Description of the task – Find the line with "The image size is (1536, 784)." in the entries below, then output every line from it down to the line with "the Help question", exactly and with no pictures.

---------- Supplied data

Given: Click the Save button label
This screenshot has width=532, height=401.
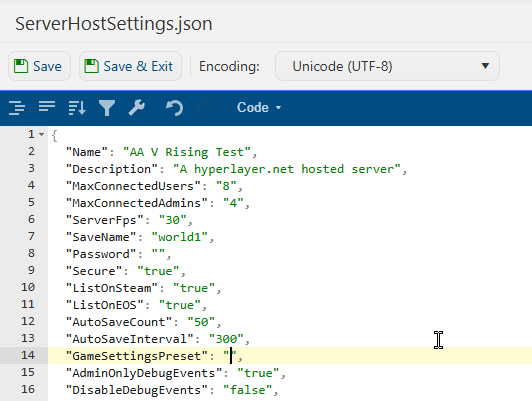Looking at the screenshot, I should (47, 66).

--------------------
---------- Supplied data

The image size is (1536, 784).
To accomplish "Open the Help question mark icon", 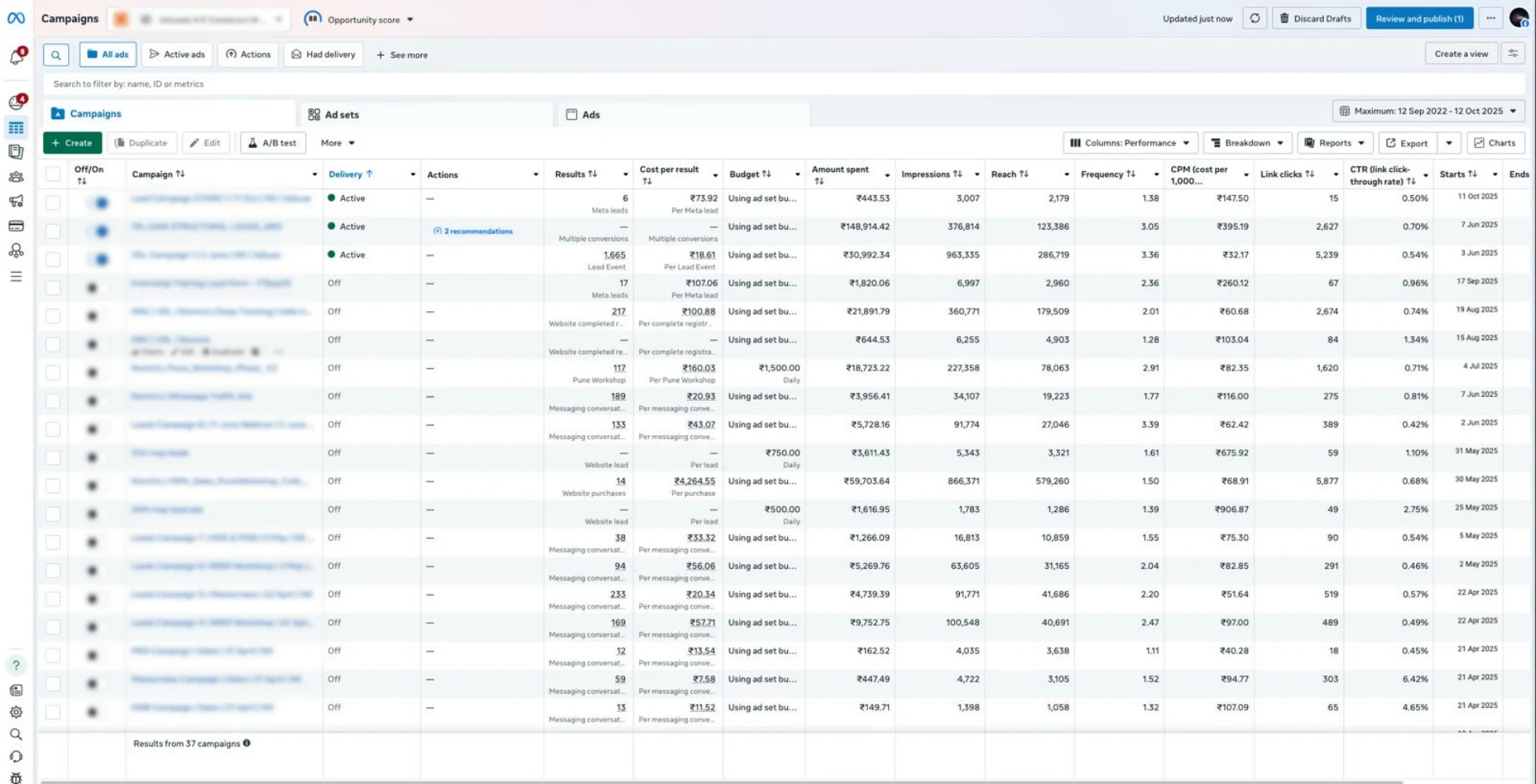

--------------------

Output –
The image size is (1536, 784).
To accomplish "Open the Help question mark icon", 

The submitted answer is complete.